The first time she lowered her blocks entirely, it was early on in the campaign. They’d been struggling in South Carolina and Alyssa had been working herself up for days to make a number of staffing changes that she knew had to be done, despite how much they made her heart hurt. She’d spent a full hour curled in her office afterwards, crying out the worst of it, before she’d let Dan touch her, and even then she’d swamped the memories with an emotional rant about the lack of Fresca in the campaign fridges, more for her staff’s privacy than for her own.

The first time she’d done it in the White House, she’d come out of the situation room with her tail between her legs, a list of excuses already brewing about the meaninglessness of security clearances and the importance of her job. He’d met her in her office, though, his ankles crossed on her desk and a bottle of wine already poured. He’d distracted her with a debate about _The OC _that they’d been having for months and hadn’t touched her until he’d been absolutely sure that she’d pulled herself together.

She’s never, in all those times, blocked him out for more than a few hours and by the end of the first day she’s aching with missing him. She knows she should be embarrassed by how integral he’s become to her everyday existence, but by the second day she has to admit that she’s forgotten how to live in her own mind without him. Her thoughts feel loose, unmoored, like they’re banging aimlessly around her head without his steadiness to center herself around. There’s a gaping maw where he’s supposed to be, a dark hole at the base of her spine that sends shivers through her body that no number of blankets and quilts and winter gloves will warm her from.

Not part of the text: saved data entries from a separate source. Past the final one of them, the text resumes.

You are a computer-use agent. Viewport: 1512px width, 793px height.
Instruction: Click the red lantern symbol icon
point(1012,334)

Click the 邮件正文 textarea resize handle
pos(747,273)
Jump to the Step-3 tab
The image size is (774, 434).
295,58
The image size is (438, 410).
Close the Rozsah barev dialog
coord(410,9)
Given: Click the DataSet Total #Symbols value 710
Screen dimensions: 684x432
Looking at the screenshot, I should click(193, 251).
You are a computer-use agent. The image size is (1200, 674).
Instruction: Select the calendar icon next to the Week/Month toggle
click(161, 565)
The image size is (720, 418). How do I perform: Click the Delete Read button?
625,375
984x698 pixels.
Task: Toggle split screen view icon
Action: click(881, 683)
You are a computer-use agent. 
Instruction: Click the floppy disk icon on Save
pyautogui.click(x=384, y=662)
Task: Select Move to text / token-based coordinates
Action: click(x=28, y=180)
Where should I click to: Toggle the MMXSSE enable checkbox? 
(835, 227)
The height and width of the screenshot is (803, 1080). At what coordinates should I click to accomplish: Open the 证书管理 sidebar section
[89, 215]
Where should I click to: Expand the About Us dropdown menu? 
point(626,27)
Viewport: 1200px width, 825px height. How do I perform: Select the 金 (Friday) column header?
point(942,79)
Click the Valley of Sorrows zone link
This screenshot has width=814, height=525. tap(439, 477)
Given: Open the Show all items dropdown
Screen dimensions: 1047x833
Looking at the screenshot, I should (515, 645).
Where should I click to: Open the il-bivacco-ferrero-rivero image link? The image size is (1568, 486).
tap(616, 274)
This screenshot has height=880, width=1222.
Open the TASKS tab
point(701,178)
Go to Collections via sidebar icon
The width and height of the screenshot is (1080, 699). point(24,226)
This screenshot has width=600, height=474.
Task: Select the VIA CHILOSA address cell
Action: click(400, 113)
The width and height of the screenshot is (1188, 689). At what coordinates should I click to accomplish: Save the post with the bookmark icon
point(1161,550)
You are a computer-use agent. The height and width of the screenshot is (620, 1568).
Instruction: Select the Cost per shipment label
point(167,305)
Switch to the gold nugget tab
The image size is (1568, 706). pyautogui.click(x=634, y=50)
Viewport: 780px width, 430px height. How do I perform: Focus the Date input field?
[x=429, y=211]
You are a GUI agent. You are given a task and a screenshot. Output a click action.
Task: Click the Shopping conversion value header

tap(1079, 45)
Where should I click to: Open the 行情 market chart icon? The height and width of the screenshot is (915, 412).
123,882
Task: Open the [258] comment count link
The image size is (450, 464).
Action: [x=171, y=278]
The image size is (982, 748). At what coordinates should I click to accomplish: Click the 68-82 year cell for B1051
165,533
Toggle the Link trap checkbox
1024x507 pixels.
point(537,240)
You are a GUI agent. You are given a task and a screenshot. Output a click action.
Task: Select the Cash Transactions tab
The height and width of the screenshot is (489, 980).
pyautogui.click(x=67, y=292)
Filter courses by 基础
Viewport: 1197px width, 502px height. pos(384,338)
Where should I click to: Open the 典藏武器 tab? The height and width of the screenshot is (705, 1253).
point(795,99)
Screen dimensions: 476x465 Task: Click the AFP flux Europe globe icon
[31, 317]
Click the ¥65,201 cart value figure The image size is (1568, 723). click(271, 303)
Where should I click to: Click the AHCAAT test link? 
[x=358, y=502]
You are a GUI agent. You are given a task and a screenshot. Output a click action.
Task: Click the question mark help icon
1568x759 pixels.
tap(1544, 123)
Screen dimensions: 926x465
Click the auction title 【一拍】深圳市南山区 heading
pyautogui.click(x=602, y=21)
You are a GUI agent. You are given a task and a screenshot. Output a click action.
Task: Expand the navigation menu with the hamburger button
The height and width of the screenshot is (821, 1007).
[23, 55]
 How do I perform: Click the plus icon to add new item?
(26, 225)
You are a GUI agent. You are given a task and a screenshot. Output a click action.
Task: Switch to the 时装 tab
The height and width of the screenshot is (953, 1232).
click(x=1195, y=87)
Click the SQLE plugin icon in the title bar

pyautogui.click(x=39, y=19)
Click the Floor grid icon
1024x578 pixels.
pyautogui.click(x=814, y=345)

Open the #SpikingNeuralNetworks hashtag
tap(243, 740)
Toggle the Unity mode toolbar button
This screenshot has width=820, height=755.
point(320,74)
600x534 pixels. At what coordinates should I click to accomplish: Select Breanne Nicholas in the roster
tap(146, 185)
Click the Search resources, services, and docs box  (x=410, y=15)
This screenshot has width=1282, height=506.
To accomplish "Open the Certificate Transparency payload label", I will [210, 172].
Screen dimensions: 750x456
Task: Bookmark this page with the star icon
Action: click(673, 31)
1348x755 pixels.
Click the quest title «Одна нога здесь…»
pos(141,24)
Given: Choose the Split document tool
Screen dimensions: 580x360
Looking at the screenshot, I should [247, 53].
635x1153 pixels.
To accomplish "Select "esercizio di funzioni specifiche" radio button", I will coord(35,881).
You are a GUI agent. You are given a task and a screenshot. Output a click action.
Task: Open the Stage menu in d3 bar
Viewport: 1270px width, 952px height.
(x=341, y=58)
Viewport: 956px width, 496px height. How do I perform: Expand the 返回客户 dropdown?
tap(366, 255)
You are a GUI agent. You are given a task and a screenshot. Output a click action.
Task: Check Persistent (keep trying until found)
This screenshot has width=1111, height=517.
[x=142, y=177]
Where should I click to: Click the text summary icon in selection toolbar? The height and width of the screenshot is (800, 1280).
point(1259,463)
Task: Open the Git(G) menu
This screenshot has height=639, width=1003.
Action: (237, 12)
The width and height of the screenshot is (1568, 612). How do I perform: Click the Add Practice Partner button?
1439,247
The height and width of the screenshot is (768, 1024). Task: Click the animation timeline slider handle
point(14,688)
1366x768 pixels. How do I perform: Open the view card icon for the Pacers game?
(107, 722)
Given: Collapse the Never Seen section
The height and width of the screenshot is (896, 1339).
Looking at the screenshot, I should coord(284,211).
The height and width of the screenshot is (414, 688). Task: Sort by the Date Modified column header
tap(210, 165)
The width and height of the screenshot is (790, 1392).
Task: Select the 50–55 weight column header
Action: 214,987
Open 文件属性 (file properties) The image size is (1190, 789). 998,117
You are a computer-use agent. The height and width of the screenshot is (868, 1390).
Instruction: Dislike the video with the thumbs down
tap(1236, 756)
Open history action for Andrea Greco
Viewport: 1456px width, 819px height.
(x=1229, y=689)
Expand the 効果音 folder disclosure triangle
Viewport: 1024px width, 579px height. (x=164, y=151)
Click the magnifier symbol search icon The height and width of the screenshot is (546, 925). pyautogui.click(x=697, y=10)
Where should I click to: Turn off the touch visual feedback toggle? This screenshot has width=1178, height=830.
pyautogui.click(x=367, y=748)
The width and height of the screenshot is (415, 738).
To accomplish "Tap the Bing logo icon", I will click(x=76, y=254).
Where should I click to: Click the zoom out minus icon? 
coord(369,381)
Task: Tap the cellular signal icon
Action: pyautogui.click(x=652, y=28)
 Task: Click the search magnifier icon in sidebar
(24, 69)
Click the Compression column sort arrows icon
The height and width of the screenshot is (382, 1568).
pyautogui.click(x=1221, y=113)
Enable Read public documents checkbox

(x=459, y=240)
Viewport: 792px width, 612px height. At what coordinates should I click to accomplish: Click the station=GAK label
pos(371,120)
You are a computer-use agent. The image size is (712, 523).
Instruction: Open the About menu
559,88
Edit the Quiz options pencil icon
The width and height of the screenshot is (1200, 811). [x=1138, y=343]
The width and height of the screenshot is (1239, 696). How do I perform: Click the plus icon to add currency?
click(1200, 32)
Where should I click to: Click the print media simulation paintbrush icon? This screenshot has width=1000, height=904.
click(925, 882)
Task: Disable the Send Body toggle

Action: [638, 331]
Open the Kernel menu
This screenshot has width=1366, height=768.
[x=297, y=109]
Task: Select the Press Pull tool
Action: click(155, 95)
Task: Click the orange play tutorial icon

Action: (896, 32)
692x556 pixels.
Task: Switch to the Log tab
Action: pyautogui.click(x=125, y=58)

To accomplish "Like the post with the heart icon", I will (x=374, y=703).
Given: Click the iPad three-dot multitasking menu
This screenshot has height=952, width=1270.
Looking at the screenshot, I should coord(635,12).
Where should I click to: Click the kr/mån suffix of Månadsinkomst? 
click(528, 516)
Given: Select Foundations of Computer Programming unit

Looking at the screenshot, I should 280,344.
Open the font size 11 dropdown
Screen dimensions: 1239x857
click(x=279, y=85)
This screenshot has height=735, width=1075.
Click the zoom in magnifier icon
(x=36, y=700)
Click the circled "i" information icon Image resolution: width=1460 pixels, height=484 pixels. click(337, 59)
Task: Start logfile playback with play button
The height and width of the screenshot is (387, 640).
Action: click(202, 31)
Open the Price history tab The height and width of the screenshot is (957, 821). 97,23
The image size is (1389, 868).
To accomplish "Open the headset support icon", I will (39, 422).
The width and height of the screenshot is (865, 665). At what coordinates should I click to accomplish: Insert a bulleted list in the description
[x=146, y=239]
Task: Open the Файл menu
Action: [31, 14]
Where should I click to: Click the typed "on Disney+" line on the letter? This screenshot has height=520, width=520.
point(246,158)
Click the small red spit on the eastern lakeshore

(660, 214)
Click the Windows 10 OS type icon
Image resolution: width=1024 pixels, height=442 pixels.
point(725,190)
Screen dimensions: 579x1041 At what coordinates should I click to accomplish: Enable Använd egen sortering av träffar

In her less generous moments, Alyssa lets herself sink, jealously, into Dan’s memories of Lovett. She lets her chest warm at the sight of his smile, she lets the weight and strength of his gravity fill the empty feeling in her chest, she lets herself imagine how Dan must be feeling now, so full and warm and content that he doesn’t even have time to miss the sound of her voice or the color of their bond.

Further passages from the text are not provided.